Amici coinvolti e dichiarazioni contestate
Il gip ha evidenziato una possibile complicità da parte degli amici presenti, sostenendo che il gruppo fosse consapevole del pericolo del “gioco” che stava avvenendo. Dalle testimonianze raccolte emerge infatti che molti dei presenti, interrogati dopo i fatti, avevano inizialmente negato di aver visto l’arma, una versione che il giudice considera “falsa” in base agli elementi raccolti. Inoltre, per il giudice, l’arma non sarebbe stata trovata casualmente, come affermato da Caiafa, ma era nella disponibilità del gruppo.

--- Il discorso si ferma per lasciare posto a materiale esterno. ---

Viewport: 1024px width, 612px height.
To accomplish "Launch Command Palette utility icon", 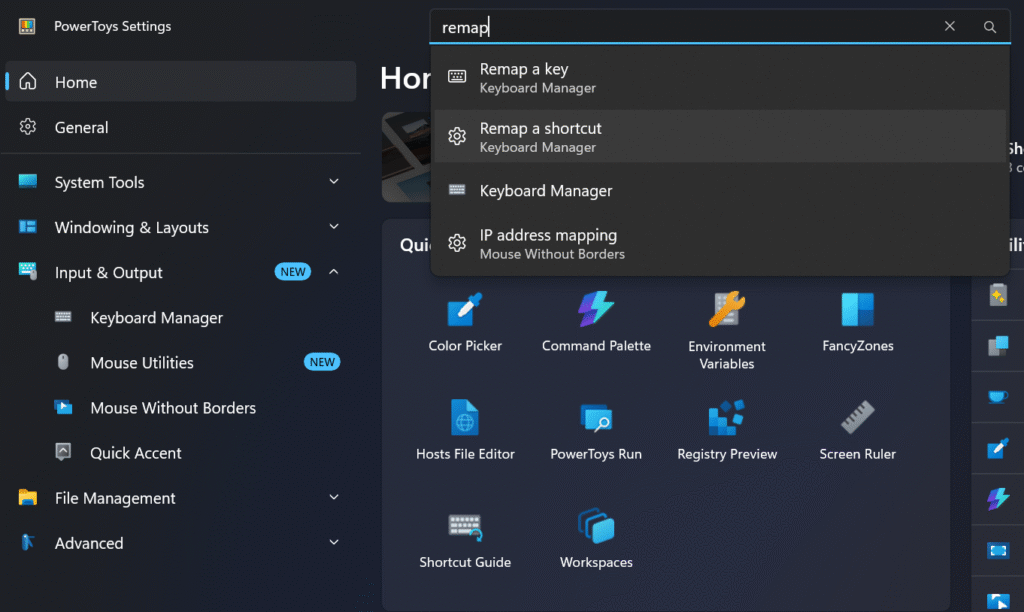I will tap(596, 311).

I dettagli sulla custodia dell’arma e i sospetti del gip
Per il gip, l’arma, con un valore sul mercato clandestino molto alto, era certamente conosciuta dai giovani e difficilmente avrebbe potuto essere lasciata incustodita da qualcuno. Secondo l’ordinanza, Caiafa, dopo il tragico episodio, avrebbe chiesto allo zio di recuperare l’arma e lo scooter, nel tentativo di occultare le prove e di nascondere eventuali tracce che lo avrebbero ricollegato al delitto.

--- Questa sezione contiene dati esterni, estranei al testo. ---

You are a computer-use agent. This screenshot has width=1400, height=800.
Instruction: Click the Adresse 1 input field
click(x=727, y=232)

Rischio di reiterazione del reato e inquinamento delle prove
Il giudice ha deciso di non convalidare il fermo di Caiafa ma ha comunque applicato la misura del carcere per il rischio che l’indagato possa reiterare il reato o inquinare le prove, qualora rimanesse in contatto con i suoi amici. Questo sospetto è stato rafforzato dal tentativo di Caiafa di spostare l’arma e rimuovere le impronte subito dopo il fatto, oltre che dall’occultamento degli abiti utilizzati quella sera.

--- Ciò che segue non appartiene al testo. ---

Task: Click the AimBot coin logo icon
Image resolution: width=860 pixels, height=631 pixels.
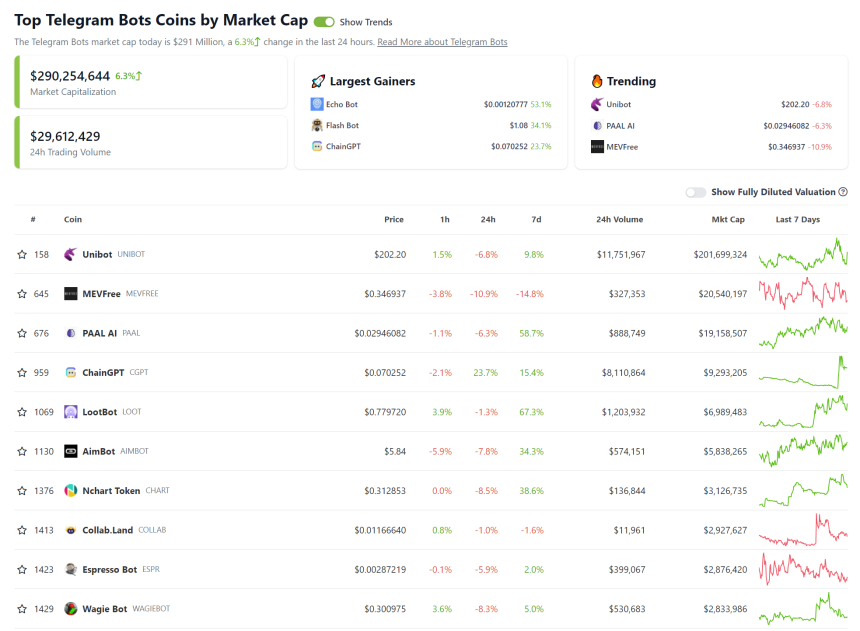Action: tap(71, 451)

Lo scooter e i collegamenti con la criminalità locale
Un ulteriore dettaglio emerso dalle indagini riguarda lo scooter utilizzato per trasportare Correra ferito in ospedale: non apparterrebbe a Correra, come affermato inizialmente da Caiafa, ma sembrerebbe essere stato utilizzato da persone legate alla criminalità organizzata. Questo particolare ha contribuito ad ampliare il quadro delle indagini, suggerendo possibili collegamenti tra i giovani coinvolti e ambienti criminali della zona.
La vicenda si è dunque complicata e, mentre si attende di fare luce su tutta la dinamica dei fatti, il giudice ha stabilito la detenzione in carcere per Caiafa, considerando che la gravità dei fatti e il pericolo di interferenze con le indagini siano tali da non consentire misure meno severe.